Of course, it doesn't really matter if you don't exchange entities between projects. After all, they all target the same database. So if a subsystem for managers works with a different set of entity definitions as another project, that's completely OK, the thing is that if you want to refer to 'EmployeeEntity' in a common layer, which one is that? The one in the employees project or the one in the managers project?

Frans Bouma | Lead developer LLBLGen Pro
copperpot
User
Posts: 4
Joined: 05-Feb-2008
# Posted on: 07-Feb-2008 01:33:51   

Thanks for your response. It was very helpful.

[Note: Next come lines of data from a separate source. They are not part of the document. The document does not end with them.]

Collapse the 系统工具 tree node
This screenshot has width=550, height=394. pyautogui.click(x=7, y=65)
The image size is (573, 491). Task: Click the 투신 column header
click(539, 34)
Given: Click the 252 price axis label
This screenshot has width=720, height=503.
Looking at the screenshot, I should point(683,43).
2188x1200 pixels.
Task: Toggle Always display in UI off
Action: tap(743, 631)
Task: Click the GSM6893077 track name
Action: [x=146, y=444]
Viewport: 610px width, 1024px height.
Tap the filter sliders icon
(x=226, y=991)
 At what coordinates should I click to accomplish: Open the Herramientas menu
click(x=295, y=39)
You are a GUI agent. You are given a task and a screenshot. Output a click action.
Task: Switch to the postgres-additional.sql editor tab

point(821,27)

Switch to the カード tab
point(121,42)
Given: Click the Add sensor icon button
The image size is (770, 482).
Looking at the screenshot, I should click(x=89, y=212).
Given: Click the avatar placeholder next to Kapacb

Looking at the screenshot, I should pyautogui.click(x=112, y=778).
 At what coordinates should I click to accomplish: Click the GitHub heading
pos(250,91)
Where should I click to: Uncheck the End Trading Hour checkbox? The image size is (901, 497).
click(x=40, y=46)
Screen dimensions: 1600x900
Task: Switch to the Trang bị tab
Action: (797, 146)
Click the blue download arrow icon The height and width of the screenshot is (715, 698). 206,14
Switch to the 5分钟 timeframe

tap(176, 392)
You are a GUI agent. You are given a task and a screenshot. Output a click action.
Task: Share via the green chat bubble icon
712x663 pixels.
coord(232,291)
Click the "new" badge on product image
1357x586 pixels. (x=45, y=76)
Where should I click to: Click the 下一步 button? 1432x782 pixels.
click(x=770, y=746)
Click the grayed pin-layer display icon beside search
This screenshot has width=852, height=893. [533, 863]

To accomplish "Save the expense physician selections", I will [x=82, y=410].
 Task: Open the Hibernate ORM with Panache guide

Question #1: Can entities defined in one LLBLGen project be extended by entities defined in a higher layer LLBLGen project?

What do you mean exactly with extended ?

I mean create a subtype of the lower layer entity, add new attributes to it and have it be available for persistence. The supertype should be the type from the lower layer, not the layer containing the subtype.

To get back to your example, you should keep your hierarchies in the same project. The thing is that you can't mix them together, as they don't know eachother if they're not in the same project.

Understood simple_smile

Of course, it doesn't really matter if you don't exchange entities between projects. After all, they all target the same database. So if a subsystem for managers works with a different set of entity definitions as another project, that's completely OK

Interesting point. We'll have to think about any un-intended consequences this may (or may not) have on our system.

Otis avatar
Otis
LLBLGen Pro Team
Posts: 39749
Joined: 17-Aug-2003
# Posted on: 07-Feb-2008 11:42:22   

copperpot wrote:

Thanks for your response. It was very helpful.

Question #1: Can entities defined in one LLBLGen project be extended by entities defined in a higher layer LLBLGen project?

What do you mean exactly with extended ?

I mean create a subtype of the lower layer entity, add new attributes to it and have it be available for persistence. The supertype should be the type from the lower layer, not the layer containing the subtype.

That's not supported at the moment. LLBLGen Pro reverse engineers the entity model to the level of NIAM/ORM from the table schema + views. This means that you can't, in code, define new entities and map them as subtypes of existing entities, in code, or add attributes and have them persisted: the entity model is altered in the designer, you produce new code from it and then you work with that model.

You can create DIFFERENT models from the same schema, one which is simple and has for example Person and Employee as that's enough for the application it's required in. Another model (== another llblgen pro project altogether) contains Person, Employee and Manager. Code-wise the CLASSES are different. So you have a different Person and Employee entity class in that second project.

This might sound cumbersome, but it's actually the world upside-down: as the entire entity model is as it's materialized in tables and views, you should create that model in code once. Then in the various applications you should use the subset you need. So if in one application Person and Employee are good enough, use them and ignore Manager.

This gives the clearest way of how things are mapped: that's defined once. Using dependency injection with validators etc., you can change behavior per application if you wish.

If an application is to be used separately, you can create a different entity model in a separate project. You can share validators, authorizers etc between projects, as those are classes separated from the entity code.

However, if you want to have a core entity class library and extend it with classes and add properties and map them using different mapping files in different projects, this isn't supported.